*** Data shown ***

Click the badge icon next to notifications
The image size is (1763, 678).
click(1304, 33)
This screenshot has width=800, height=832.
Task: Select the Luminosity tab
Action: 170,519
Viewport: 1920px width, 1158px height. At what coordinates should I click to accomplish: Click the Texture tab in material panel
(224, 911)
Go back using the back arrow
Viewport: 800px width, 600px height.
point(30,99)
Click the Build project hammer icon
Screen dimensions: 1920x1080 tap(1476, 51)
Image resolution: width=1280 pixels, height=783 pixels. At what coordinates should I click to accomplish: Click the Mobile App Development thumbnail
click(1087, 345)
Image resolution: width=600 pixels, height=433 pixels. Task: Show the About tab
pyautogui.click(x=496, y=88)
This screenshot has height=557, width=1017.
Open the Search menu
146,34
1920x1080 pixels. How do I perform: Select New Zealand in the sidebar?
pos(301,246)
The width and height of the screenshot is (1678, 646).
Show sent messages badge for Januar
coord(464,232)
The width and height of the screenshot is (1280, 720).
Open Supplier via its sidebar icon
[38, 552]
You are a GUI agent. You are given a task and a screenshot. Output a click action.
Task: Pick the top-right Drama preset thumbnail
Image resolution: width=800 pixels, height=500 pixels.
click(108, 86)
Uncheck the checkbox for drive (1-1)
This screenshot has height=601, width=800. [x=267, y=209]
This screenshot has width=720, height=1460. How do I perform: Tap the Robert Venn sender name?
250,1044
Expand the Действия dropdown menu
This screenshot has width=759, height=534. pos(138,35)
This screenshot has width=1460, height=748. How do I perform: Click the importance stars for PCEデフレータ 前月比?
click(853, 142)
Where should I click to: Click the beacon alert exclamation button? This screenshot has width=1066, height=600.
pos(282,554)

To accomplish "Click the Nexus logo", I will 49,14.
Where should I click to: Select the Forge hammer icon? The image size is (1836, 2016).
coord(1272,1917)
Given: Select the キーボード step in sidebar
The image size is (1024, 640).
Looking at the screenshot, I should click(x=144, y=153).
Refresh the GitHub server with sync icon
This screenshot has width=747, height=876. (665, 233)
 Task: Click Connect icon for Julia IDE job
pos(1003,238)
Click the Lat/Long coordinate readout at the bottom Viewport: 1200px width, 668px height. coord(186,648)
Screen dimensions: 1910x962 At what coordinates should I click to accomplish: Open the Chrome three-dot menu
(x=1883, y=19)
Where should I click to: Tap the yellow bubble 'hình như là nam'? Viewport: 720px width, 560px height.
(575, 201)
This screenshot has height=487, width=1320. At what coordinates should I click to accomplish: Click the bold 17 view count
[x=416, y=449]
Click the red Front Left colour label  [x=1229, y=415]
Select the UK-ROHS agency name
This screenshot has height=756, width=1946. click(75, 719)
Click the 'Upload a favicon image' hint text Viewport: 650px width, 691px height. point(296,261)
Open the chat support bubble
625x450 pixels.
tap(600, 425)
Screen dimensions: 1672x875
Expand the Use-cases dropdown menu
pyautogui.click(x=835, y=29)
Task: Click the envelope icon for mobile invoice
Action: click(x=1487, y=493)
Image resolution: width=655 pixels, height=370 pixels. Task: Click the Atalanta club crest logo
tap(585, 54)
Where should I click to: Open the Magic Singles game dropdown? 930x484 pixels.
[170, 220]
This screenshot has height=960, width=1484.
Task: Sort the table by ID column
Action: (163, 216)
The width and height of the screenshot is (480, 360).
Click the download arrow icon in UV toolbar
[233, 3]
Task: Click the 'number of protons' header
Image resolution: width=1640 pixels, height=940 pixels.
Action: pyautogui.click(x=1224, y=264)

*** End of Data shown ***

What is needed: Your answer should hold exactly the lines from the one containing "Given: Select the キーボード step in sidebar" to the last line of the data, both included, and no others.

Written response:
Given: Select the キーボード step in sidebar
The image size is (1024, 640).
Looking at the screenshot, I should click(x=144, y=153).
Refresh the GitHub server with sync icon
This screenshot has width=747, height=876. (665, 233)
 Task: Click Connect icon for Julia IDE job
pos(1003,238)
Click the Lat/Long coordinate readout at the bottom Viewport: 1200px width, 668px height. coord(186,648)
Screen dimensions: 1910x962 At what coordinates should I click to accomplish: Open the Chrome three-dot menu
(x=1883, y=19)
Where should I click to: Tap the yellow bubble 'hình như là nam'? Viewport: 720px width, 560px height.
(575, 201)
This screenshot has height=487, width=1320. At what coordinates should I click to accomplish: Click the bold 17 view count
[x=416, y=449]
Click the red Front Left colour label  [x=1229, y=415]
Select the UK-ROHS agency name
This screenshot has height=756, width=1946. click(75, 719)
Click the 'Upload a favicon image' hint text Viewport: 650px width, 691px height. point(296,261)
Open the chat support bubble
625x450 pixels.
tap(600, 425)
Screen dimensions: 1672x875
Expand the Use-cases dropdown menu
pyautogui.click(x=835, y=29)
Task: Click the envelope icon for mobile invoice
Action: click(x=1487, y=493)
Image resolution: width=655 pixels, height=370 pixels. Task: Click the Atalanta club crest logo
tap(585, 54)
Where should I click to: Open the Magic Singles game dropdown? 930x484 pixels.
[170, 220]
This screenshot has height=960, width=1484.
Task: Sort the table by ID column
Action: (163, 216)
The width and height of the screenshot is (480, 360).
Click the download arrow icon in UV toolbar
[233, 3]
Task: Click the 'number of protons' header
Image resolution: width=1640 pixels, height=940 pixels.
Action: pyautogui.click(x=1224, y=264)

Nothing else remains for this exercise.